List every line in the listing below that contains the word "prong", matching case exactly.

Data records
* BEGIN *

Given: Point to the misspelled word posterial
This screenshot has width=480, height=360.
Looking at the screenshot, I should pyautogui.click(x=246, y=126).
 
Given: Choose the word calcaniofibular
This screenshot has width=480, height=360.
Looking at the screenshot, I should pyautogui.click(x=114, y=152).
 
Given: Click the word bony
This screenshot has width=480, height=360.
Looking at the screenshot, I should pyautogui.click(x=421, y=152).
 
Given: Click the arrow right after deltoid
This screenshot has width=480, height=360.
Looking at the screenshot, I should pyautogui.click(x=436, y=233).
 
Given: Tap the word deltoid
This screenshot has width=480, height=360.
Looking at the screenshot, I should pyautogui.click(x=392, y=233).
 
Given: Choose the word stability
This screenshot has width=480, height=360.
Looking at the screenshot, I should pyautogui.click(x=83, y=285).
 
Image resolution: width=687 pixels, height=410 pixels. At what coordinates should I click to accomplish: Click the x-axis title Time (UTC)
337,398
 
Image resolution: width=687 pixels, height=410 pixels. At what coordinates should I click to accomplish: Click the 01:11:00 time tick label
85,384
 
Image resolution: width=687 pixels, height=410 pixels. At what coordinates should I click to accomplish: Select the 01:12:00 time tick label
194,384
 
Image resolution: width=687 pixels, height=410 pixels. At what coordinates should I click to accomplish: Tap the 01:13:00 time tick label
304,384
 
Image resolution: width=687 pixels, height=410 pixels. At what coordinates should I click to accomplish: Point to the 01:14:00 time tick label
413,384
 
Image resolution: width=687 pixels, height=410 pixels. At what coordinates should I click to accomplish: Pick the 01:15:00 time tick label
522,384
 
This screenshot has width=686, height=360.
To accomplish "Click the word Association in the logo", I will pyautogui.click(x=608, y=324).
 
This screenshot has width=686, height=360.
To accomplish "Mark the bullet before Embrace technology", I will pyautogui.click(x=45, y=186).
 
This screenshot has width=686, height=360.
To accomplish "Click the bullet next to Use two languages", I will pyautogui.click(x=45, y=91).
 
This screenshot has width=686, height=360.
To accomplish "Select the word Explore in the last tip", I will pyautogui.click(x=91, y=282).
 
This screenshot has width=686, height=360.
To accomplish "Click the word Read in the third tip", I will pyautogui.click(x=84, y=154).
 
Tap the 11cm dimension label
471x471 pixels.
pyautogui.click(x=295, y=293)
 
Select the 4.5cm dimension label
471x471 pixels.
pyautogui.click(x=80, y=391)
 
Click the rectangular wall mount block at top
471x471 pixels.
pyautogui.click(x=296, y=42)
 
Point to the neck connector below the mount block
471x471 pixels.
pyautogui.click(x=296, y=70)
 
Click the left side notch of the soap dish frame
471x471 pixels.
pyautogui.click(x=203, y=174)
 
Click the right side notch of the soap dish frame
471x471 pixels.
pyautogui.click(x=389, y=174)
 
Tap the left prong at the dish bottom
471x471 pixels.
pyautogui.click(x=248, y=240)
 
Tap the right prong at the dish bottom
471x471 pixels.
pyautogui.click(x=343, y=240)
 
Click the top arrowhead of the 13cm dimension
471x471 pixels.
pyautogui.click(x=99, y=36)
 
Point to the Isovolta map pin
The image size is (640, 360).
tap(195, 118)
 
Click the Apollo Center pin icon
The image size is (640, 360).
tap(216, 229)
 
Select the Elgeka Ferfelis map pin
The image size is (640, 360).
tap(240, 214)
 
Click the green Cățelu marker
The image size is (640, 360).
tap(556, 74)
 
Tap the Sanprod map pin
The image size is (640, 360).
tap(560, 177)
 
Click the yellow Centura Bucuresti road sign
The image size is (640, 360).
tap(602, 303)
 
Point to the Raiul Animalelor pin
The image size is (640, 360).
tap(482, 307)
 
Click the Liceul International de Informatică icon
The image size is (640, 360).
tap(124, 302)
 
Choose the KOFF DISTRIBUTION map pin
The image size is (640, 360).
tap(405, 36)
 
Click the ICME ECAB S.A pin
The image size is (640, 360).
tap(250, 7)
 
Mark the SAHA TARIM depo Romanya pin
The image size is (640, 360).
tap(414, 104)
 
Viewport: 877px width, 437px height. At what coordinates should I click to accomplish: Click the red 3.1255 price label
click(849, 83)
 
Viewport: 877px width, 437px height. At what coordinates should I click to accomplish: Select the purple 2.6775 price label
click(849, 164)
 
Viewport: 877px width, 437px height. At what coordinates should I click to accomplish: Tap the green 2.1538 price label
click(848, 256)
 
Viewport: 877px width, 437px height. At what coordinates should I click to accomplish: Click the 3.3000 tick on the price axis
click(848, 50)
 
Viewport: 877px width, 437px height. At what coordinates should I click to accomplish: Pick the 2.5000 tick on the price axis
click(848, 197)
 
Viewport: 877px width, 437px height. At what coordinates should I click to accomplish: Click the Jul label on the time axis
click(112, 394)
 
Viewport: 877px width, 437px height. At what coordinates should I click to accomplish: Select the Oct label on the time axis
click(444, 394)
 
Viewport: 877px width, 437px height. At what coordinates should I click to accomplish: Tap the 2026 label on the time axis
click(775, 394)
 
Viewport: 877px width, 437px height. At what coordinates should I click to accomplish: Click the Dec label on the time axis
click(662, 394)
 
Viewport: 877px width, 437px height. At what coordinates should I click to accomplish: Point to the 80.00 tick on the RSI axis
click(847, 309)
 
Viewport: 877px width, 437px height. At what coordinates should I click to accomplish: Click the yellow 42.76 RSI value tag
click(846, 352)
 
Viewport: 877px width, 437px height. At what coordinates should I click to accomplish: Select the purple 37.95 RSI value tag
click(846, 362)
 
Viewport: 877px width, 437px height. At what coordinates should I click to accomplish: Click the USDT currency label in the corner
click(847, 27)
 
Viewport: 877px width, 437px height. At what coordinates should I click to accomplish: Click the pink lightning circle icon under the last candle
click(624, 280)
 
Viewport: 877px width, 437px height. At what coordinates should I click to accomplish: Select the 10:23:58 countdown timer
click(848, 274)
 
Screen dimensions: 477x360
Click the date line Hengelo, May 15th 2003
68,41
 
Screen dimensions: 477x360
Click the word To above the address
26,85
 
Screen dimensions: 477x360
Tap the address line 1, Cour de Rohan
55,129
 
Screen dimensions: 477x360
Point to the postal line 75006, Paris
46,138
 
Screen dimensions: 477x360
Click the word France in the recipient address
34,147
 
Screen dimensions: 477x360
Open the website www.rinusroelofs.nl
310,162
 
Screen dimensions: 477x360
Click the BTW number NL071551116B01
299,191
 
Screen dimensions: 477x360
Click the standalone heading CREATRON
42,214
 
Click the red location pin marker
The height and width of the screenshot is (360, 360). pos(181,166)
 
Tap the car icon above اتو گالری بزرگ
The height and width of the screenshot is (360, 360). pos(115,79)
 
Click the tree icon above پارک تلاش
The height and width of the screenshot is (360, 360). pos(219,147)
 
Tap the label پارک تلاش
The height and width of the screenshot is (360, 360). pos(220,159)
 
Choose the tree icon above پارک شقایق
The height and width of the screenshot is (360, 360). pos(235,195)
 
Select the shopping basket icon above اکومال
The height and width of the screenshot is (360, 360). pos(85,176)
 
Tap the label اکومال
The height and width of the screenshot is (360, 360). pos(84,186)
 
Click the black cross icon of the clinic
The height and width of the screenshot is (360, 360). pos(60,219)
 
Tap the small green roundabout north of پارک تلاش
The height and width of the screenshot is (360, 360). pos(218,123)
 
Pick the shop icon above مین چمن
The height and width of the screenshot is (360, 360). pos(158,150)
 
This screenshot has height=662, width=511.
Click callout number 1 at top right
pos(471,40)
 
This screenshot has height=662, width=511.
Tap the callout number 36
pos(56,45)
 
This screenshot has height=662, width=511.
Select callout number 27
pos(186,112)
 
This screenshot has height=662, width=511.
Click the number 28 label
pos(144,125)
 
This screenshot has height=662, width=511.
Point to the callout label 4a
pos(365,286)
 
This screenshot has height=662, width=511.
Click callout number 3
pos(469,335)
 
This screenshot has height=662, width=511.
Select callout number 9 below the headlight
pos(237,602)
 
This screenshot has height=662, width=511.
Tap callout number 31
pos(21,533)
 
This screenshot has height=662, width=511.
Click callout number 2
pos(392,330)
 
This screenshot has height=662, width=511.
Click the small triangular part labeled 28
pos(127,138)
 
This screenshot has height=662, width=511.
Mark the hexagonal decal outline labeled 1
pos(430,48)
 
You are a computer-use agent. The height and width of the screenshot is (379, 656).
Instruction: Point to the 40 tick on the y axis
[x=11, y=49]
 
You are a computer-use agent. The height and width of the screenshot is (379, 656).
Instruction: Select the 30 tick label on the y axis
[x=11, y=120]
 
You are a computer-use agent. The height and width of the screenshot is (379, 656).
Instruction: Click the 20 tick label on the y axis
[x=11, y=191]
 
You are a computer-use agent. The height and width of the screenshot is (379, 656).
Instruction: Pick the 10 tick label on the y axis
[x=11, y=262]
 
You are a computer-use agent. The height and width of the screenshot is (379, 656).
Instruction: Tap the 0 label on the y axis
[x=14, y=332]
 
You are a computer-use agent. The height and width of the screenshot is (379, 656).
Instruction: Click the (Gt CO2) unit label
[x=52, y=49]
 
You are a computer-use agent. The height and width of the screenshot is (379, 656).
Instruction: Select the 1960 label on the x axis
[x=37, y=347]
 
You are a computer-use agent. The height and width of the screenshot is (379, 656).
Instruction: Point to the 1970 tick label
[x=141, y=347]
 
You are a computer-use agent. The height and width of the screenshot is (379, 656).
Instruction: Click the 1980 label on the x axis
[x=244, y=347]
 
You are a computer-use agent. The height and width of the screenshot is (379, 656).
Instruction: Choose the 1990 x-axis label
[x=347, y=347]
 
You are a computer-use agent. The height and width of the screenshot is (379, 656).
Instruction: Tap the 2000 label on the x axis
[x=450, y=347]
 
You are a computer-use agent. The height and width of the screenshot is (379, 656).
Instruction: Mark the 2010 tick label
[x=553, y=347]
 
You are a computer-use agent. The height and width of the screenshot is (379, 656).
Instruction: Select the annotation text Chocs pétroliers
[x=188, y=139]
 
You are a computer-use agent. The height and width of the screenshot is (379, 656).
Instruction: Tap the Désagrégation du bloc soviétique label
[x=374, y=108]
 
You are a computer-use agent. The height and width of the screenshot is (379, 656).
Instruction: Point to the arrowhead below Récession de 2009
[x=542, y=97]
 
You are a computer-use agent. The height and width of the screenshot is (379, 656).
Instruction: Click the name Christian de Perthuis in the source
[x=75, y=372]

* END *

Answer to the exercise =
Tap the left prong at the dish bottom
Tap the right prong at the dish bottom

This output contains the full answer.